Teach your kids a good hygiene routine, absolutely. Suggest that anyone who doesn't bath or shower on a daily basis is "lazy and slovenly", absolutely ridiculous! The notion of showering every day is a very modern phenomenon. After all, it's only in the last few decades that it's become the norm for houses to be built with showers, and up until the 70s there were lots of houses in this country without an indoor bathroom. Human beings vary, and that includes a degree of variation on how long they can go between baths or showers without getting whiffy and how quickly their hair will start to look greasy. How you spend your day is obviously also going to have a bearing on things.
When will it 'click' though?
DH showers daily, I'm terrible, I shower twice a day or I'm not happy.
Mornings and then after work, the DCs now this, we set a good example, we tell them ad nausem - why don't they bloody shower??
Daily, and tbh I think anyone who thinks its acceptable to only wash twice a week is a minger. You probably are convinced you dont smell but sorry to break it to you, you most likely do!

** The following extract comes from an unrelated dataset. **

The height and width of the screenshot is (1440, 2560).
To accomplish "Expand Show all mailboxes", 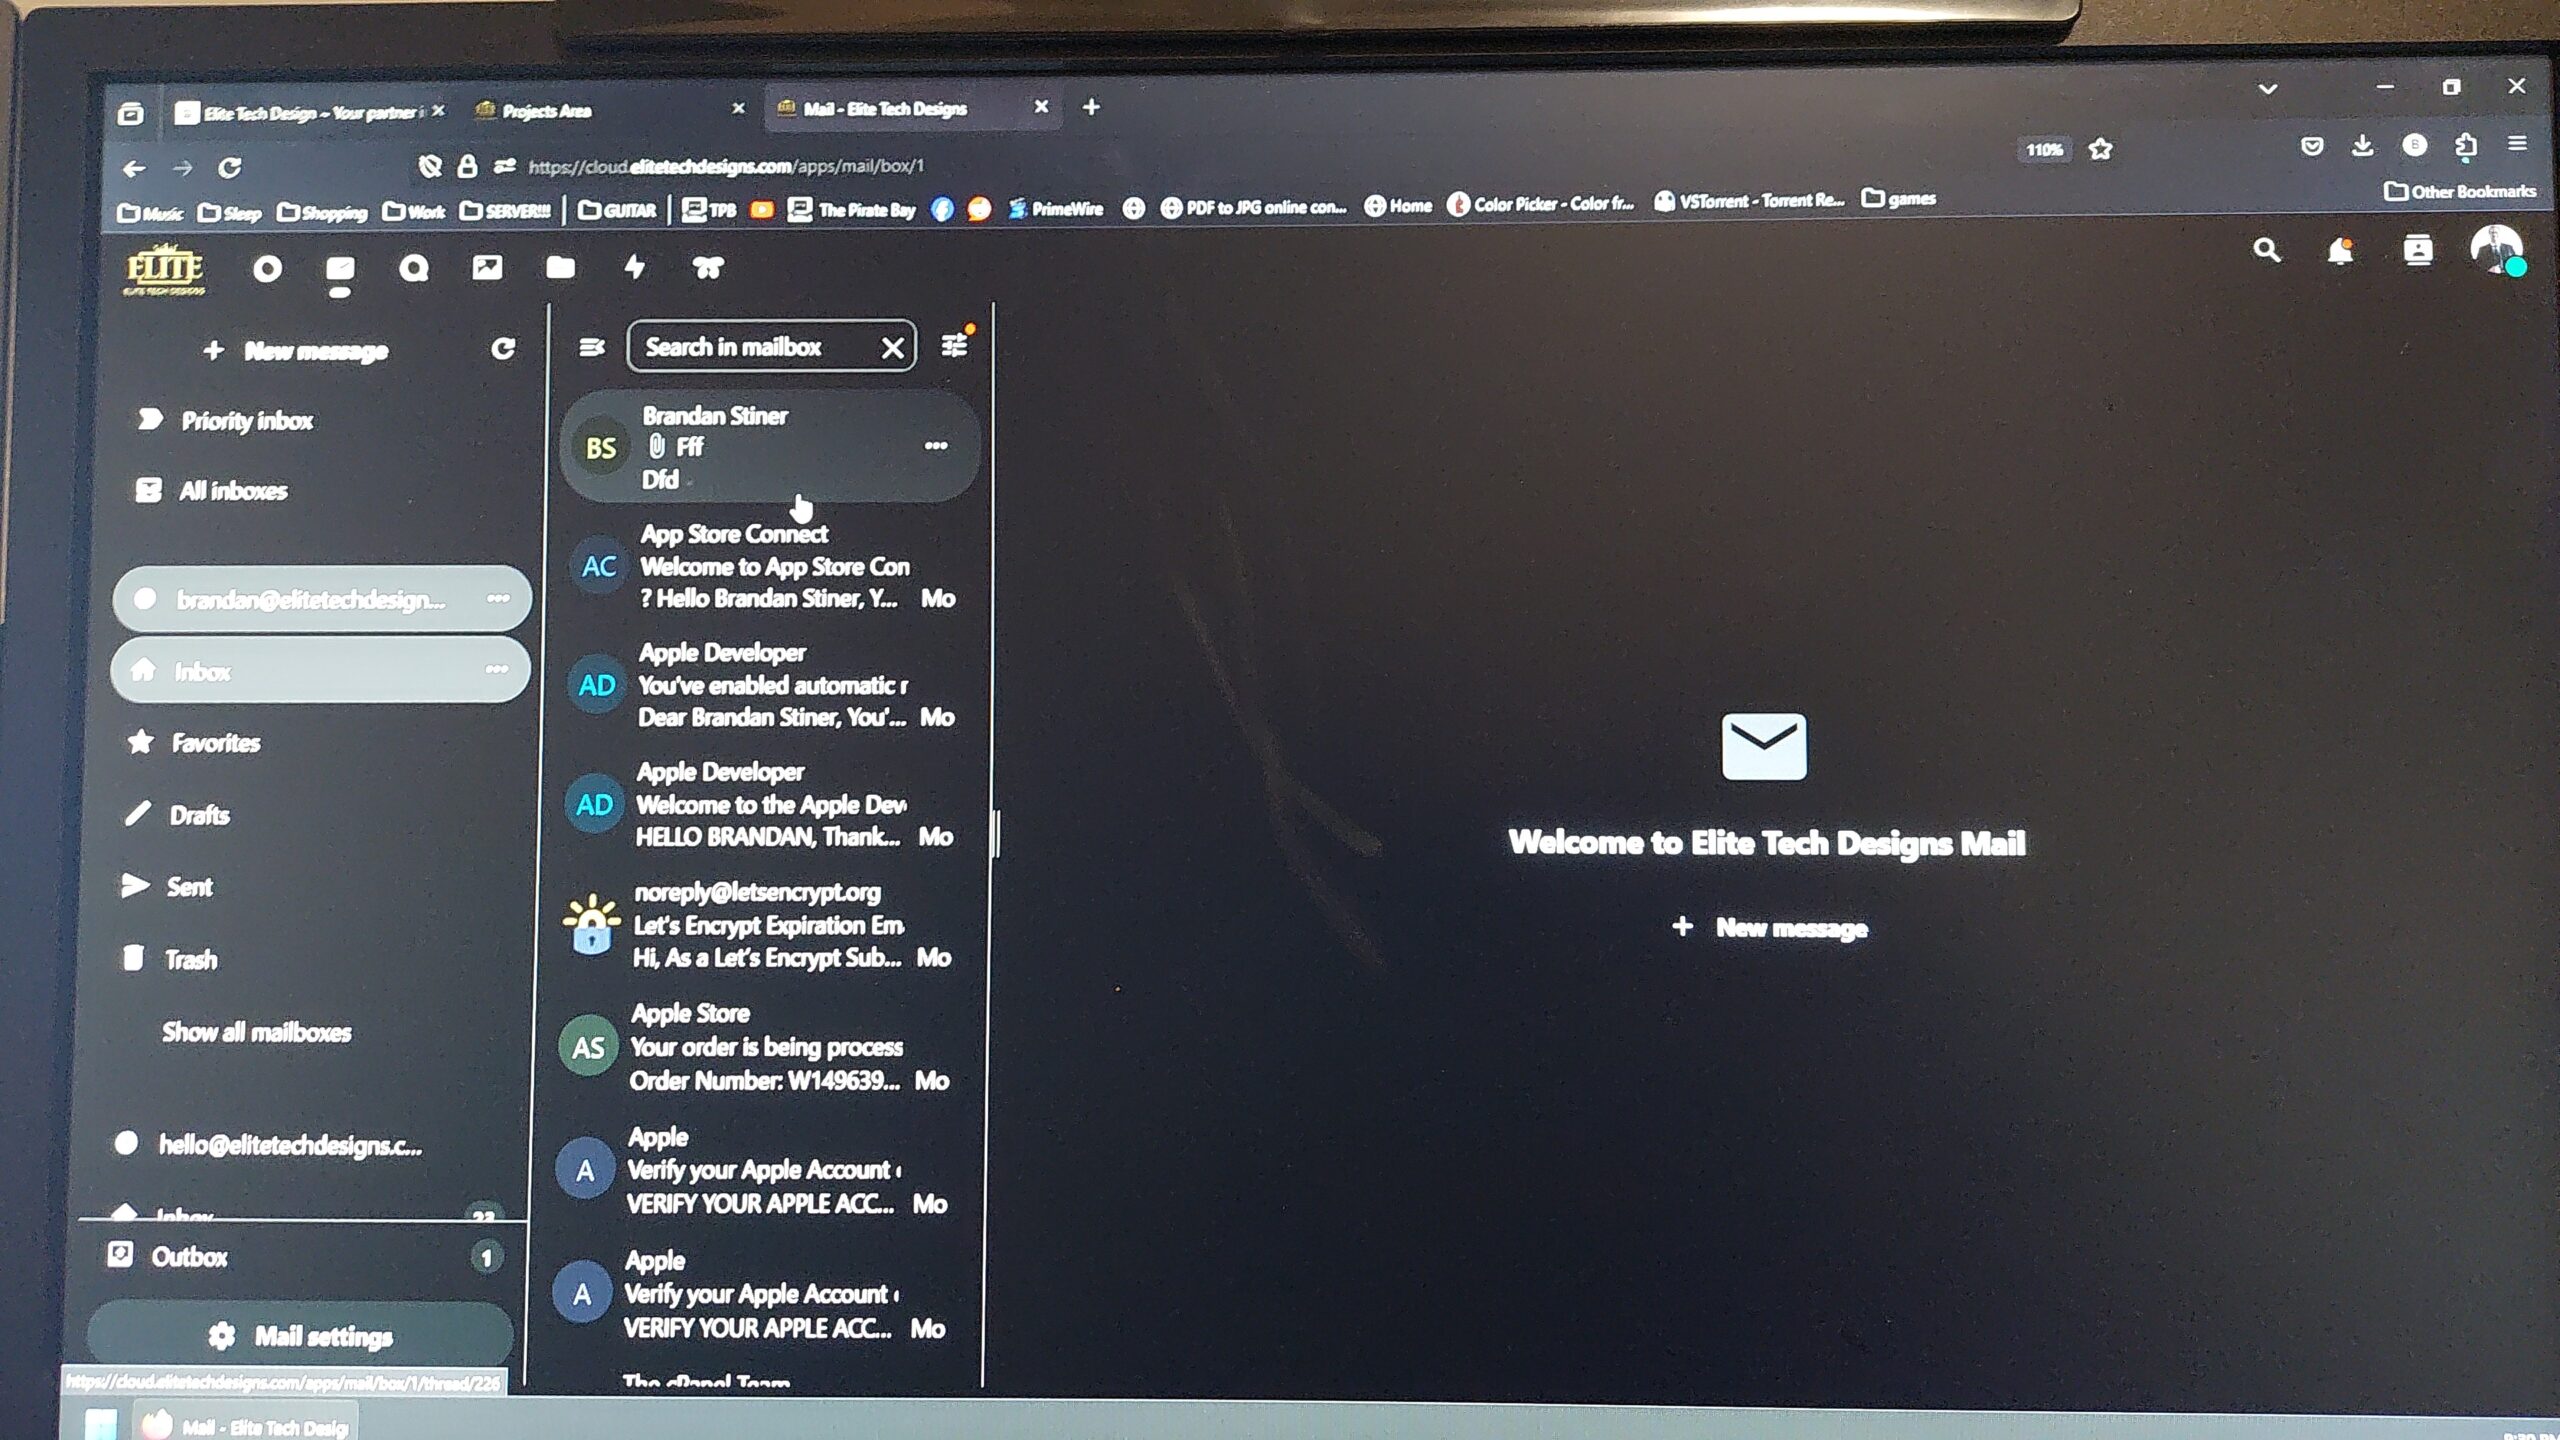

Its not OTT to wash daily, it really isnt, its lazy and slovenly not to. Body parts naturally sweat and smell over a normal day, its perfectly natural but thats why soap was invented, Do your kid a favour and teach them a good hygiene routine, their friends and future partner will thank you;)
My DD is a real soap dodger but I leave the house before she's up so can't drag her into the shower.
I make sure she has a bath at the weekend.
DD washes her hair every time she showers - the new shower is in the ceiling so hard not to.
Til bathroom was done last month she shpwered every other day due to logistics.
DD is 10y and in Y6. She now has a shower most days - just Fridays she sometimes misses out due to organisation stuff and having to get out quickly that morning. If no shower she has a flannel/wet wipes to do the key parts
I posted the same question at another parenting forum about a 11 years old stepdaughter with long hair should at least shower 3-4 times a day and i was bombarded as unreasonable. So that was me thinking i came from a different culture so the concept doesn't apply here. And the reason i insisted she should shower more often because she always showed up at ours during weekend with greasy and smelly hair and at one point she has nits problem because of the long hair. She still refused to shower at ours claiming the kids organic shampoo is not good for her hair and other Timotei shampoo makes her scalp itch. (She said she only use the shampoo her mom made which is adding some lemon oil into a cheap shampoo from morrisons). She didnt have one since previous weekend and she promised she would shower at her mom's. Then she showed up last weekend with the same greasy hair. We texted the mom and she said she didnt have a shower all week because they just moved into a new house and there are boxes in the shower. I was shocked, She didnt have a shower for 2 weeks. No wonder the smell.....I am speechless
Currently with DD1 (11) it's 2-3 times a week, but only if I force her, otherwise she is a definite soap-dodger. She is a long way from puberty, although she is starting to need deodorant.
I think she is washing enough for a pre-teen, but I do need to start ramping it up so she gets into the habit of daily washing. The main problem is the queue for the bathroom - DS (13) is the polar opposite of his sister and spends hours in there.
I was just like her when I was 11, but I was at boarding school, so there was no-one to monitor my washing habits. Eventually it was peer pressure that forced me into the bathroom!